Records contained in a dataset:
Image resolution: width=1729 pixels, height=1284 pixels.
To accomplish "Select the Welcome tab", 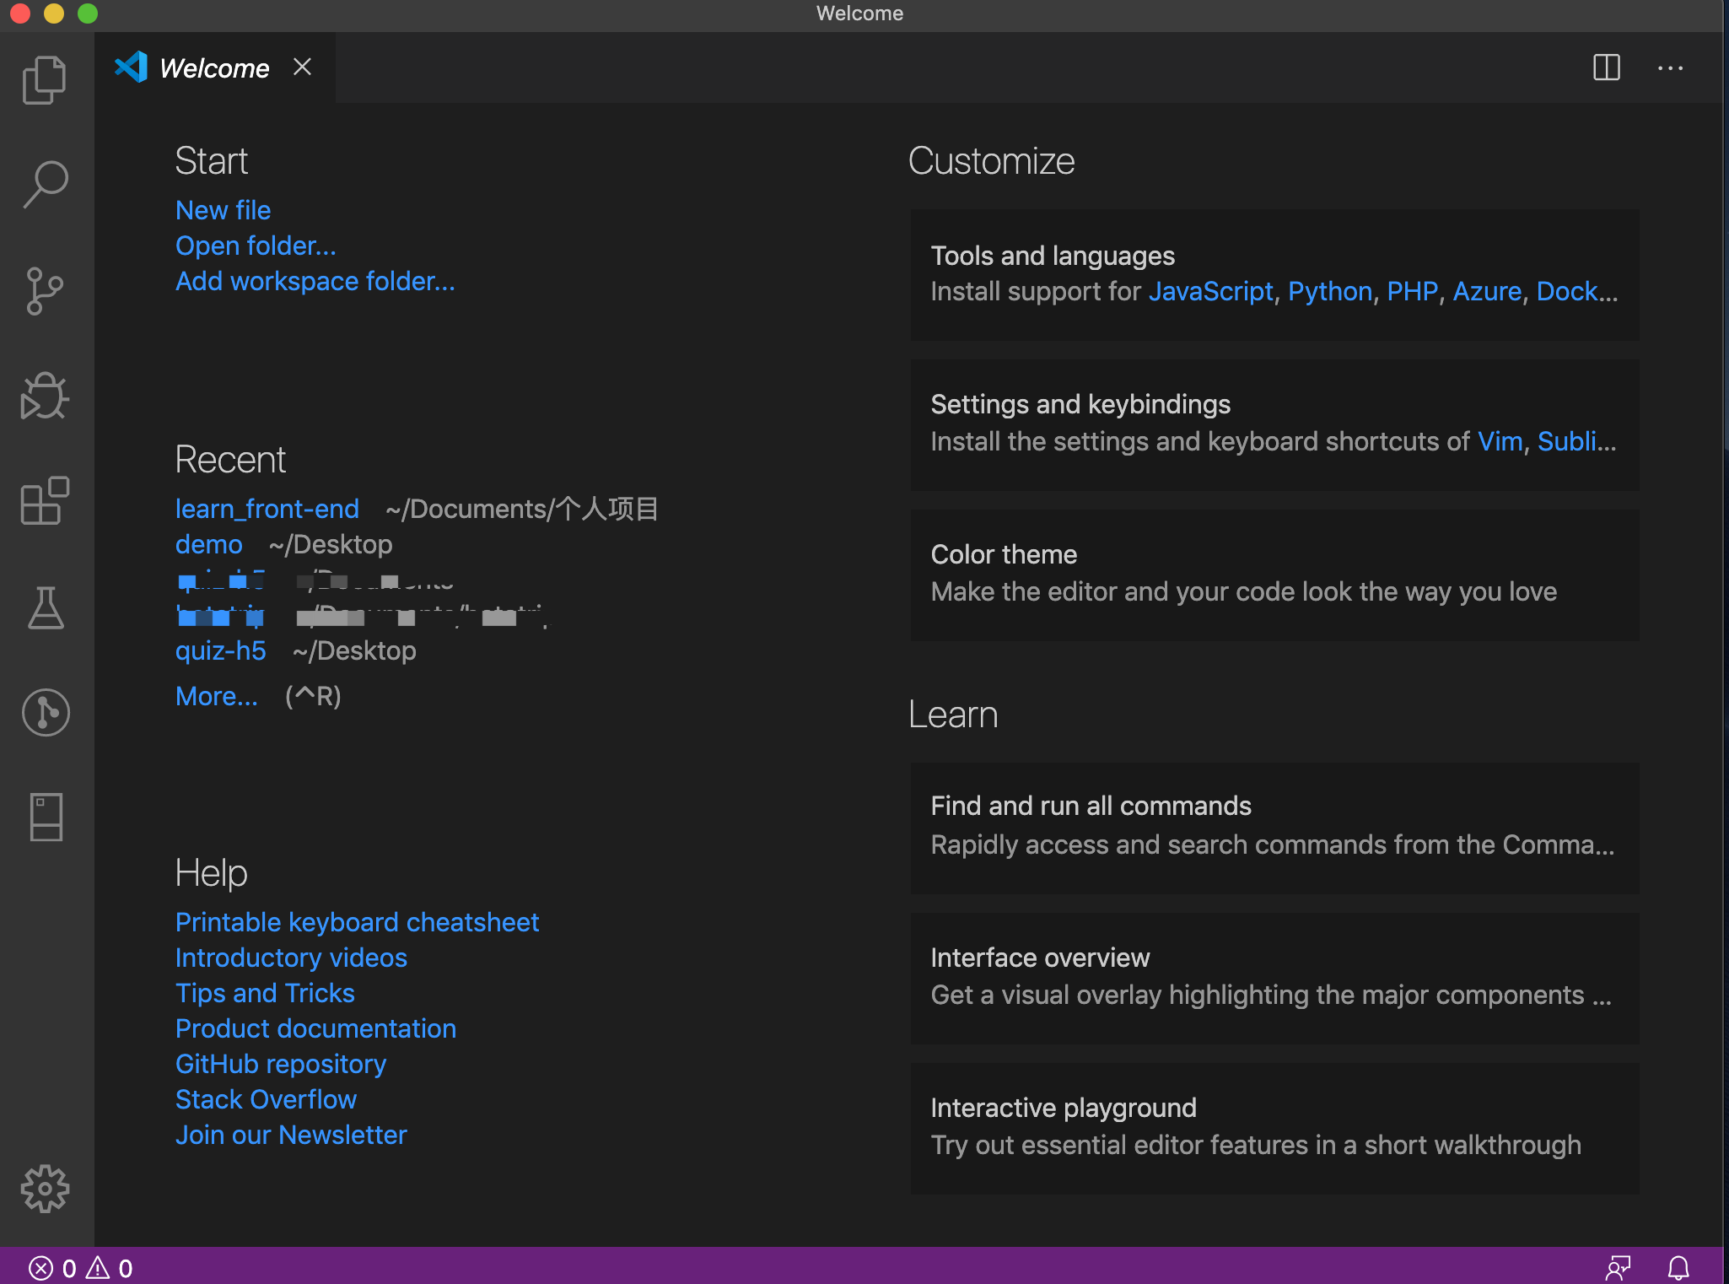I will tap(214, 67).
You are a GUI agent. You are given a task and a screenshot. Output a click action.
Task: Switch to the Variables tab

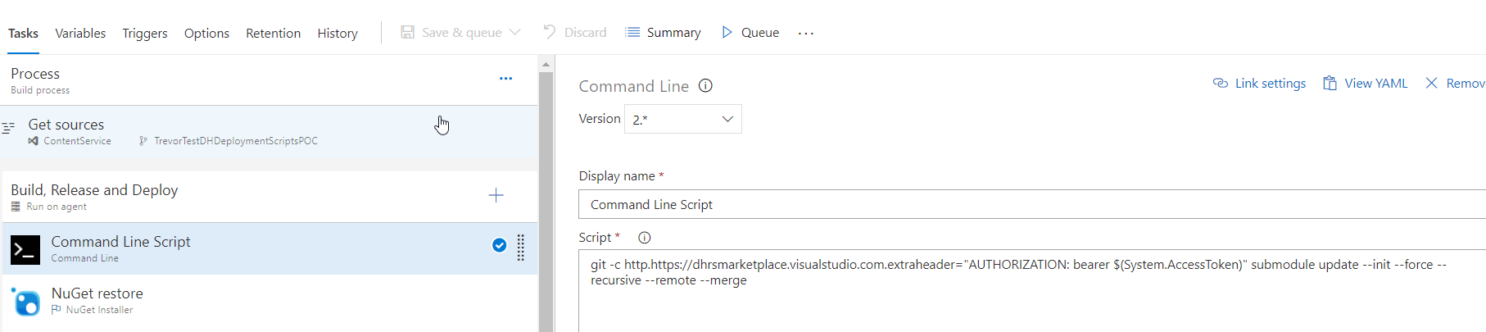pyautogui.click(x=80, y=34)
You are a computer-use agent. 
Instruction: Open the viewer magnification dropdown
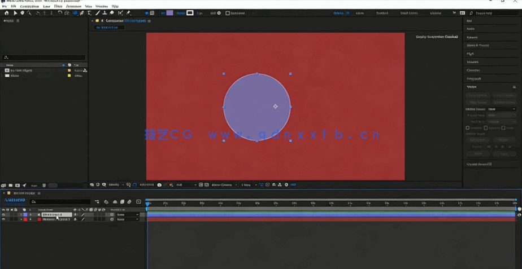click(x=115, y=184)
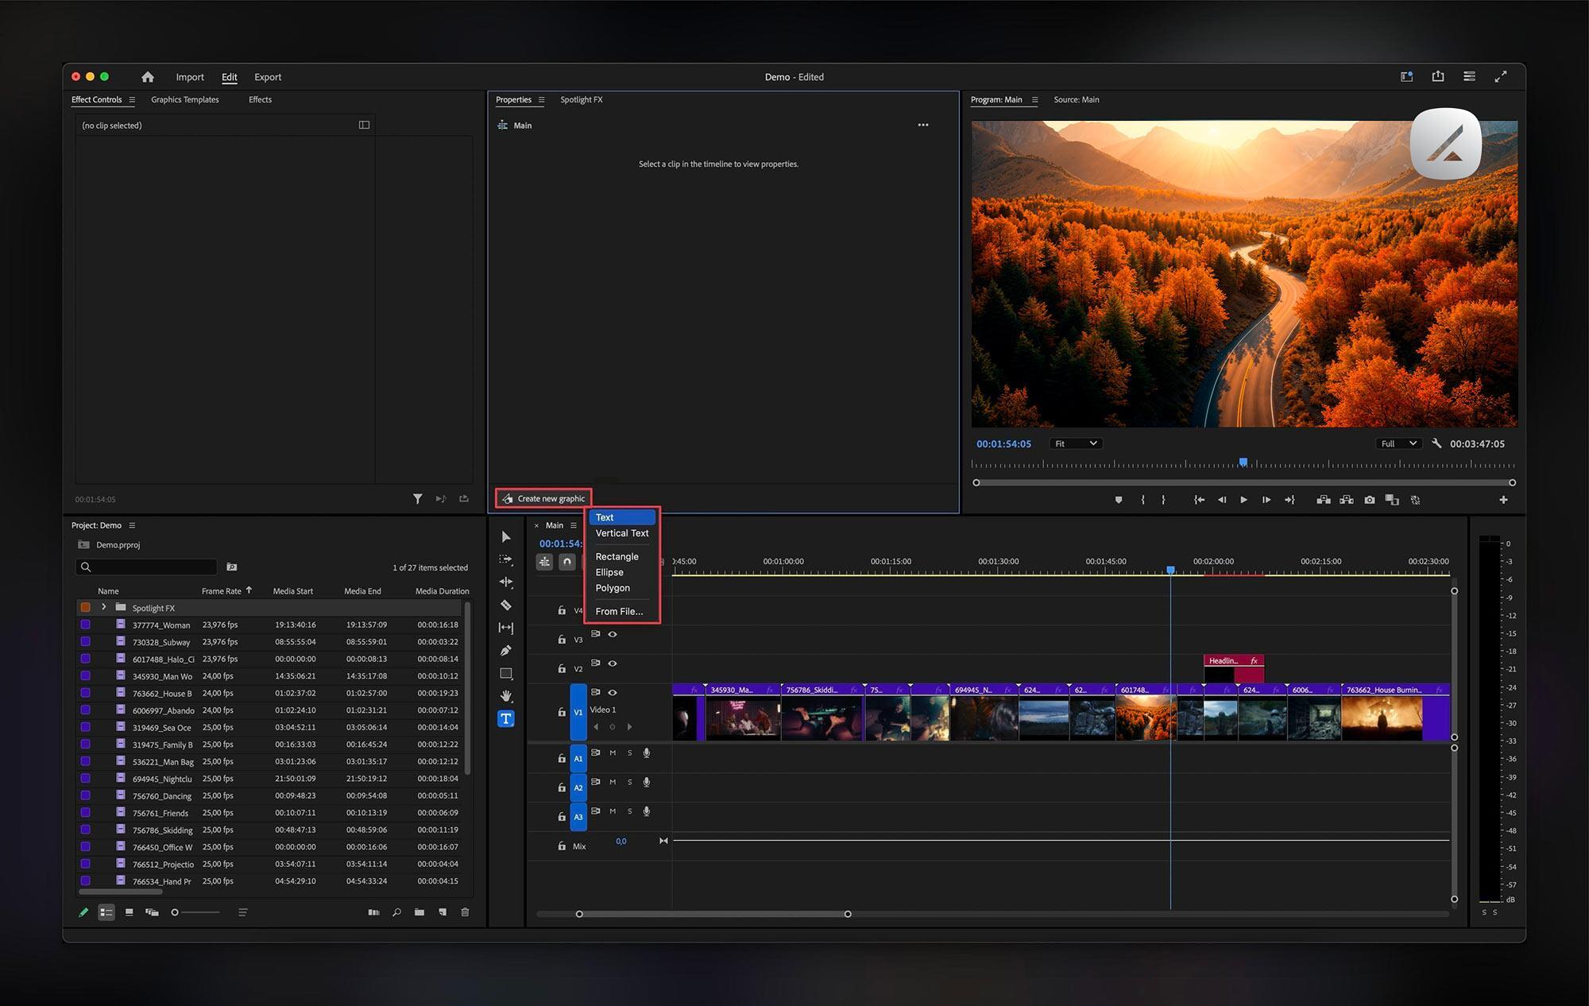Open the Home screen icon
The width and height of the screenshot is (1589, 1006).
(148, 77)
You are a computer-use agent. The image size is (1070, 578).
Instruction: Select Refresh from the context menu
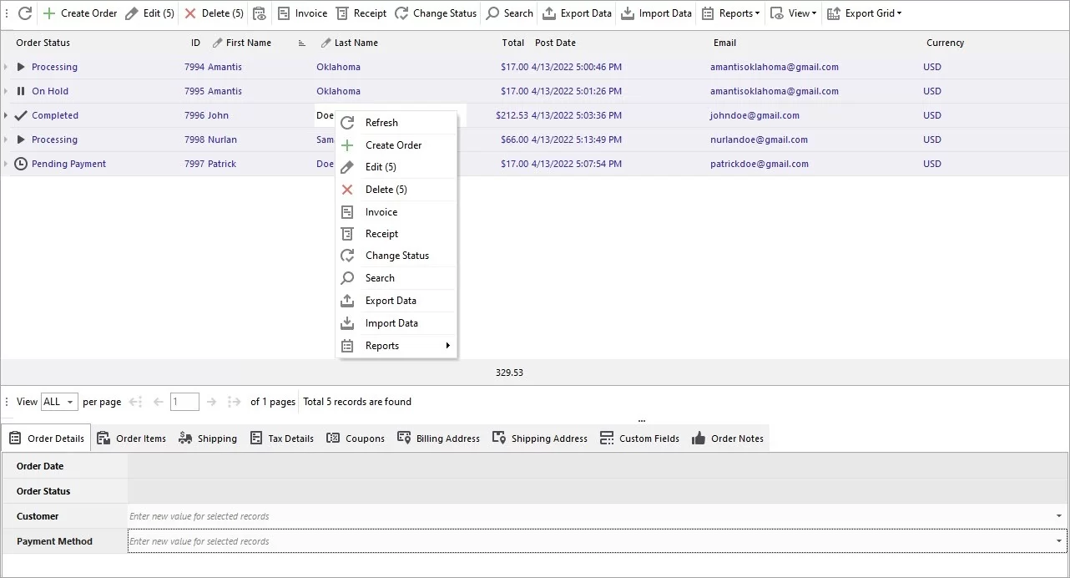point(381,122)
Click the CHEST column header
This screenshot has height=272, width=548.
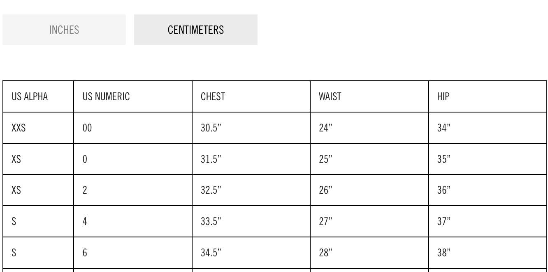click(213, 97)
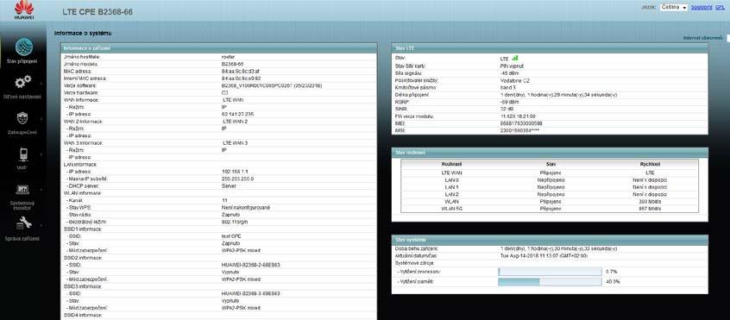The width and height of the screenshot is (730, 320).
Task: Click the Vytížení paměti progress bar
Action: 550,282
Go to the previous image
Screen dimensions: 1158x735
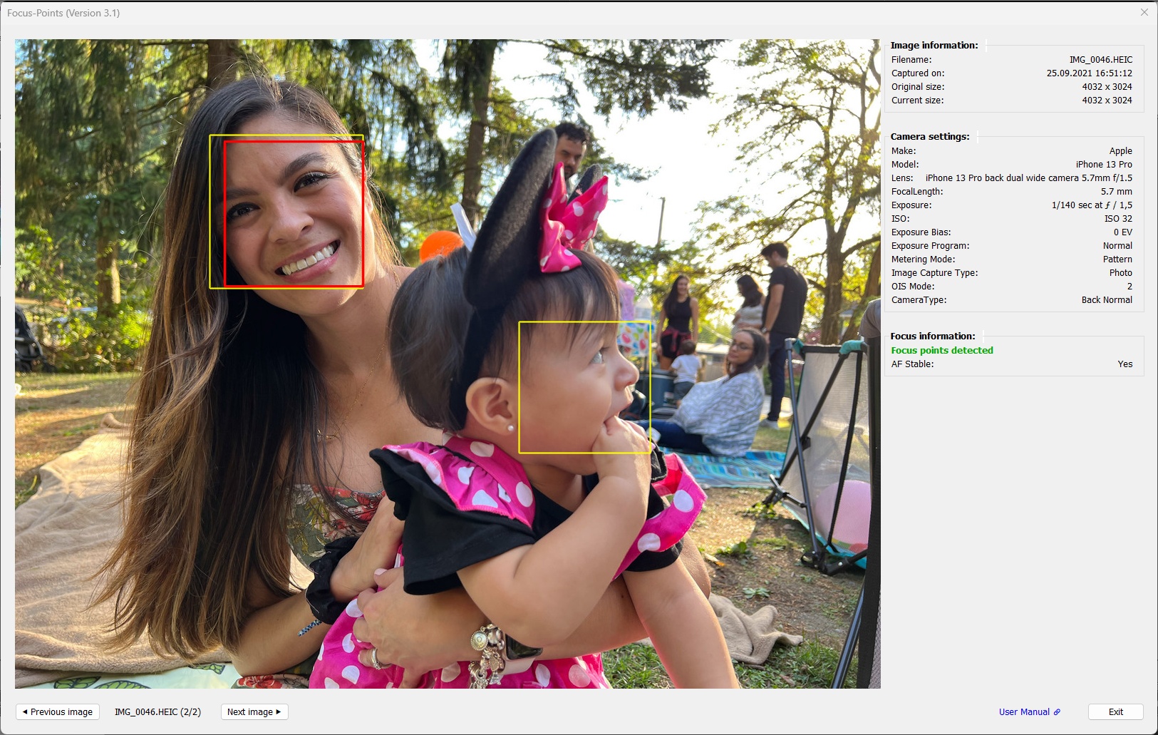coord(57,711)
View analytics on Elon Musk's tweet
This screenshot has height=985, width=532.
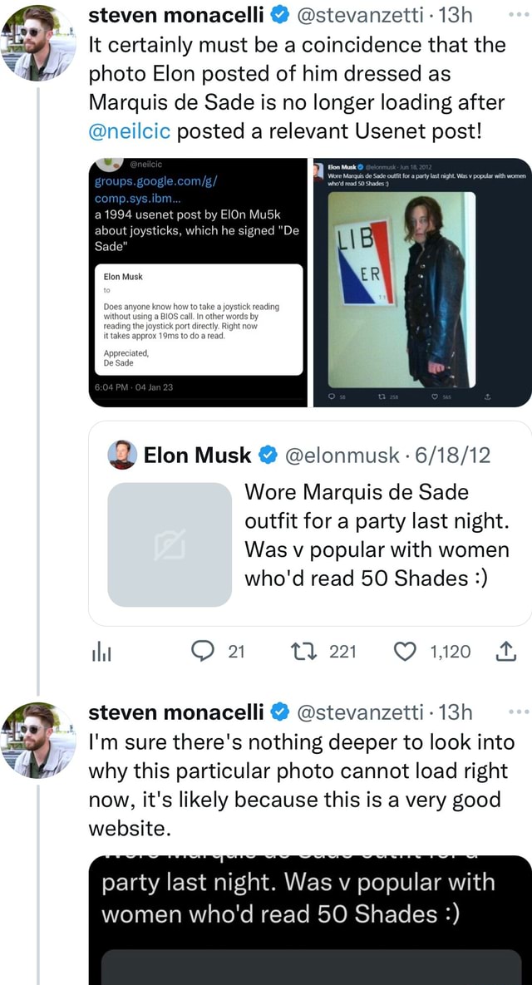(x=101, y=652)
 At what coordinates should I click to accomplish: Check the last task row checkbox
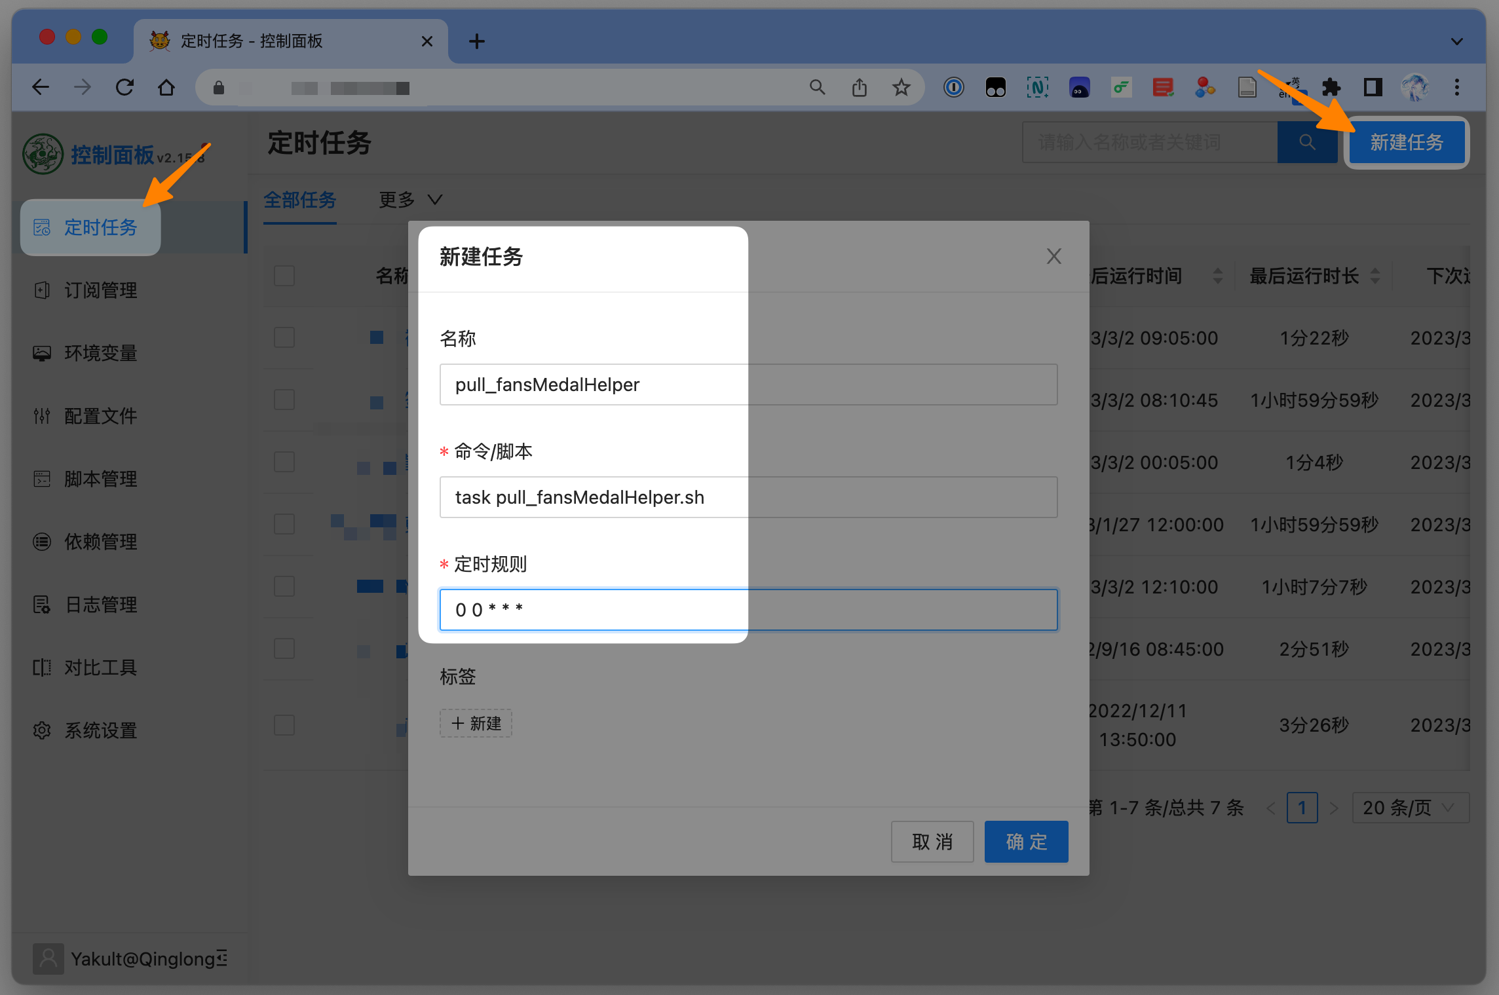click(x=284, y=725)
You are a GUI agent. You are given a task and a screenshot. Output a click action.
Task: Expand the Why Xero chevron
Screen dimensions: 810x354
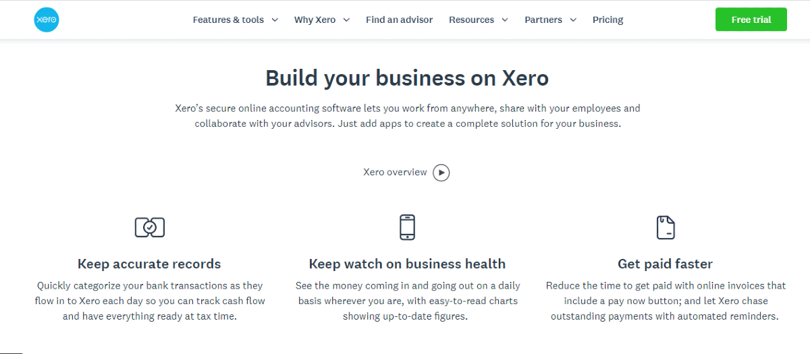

Written task:
Copy out the lines from the one containing "Go to the previous image" through the one containing "(x=101, y=652)", both included, swapping "previous" for "next" and keeping all else the same. Leave the pictures out of your answer.

Answer for the task:
Go to the next image
Screen dimensions: 1158x735
coord(57,711)
View analytics on Elon Musk's tweet
This screenshot has height=985, width=532.
(x=101, y=652)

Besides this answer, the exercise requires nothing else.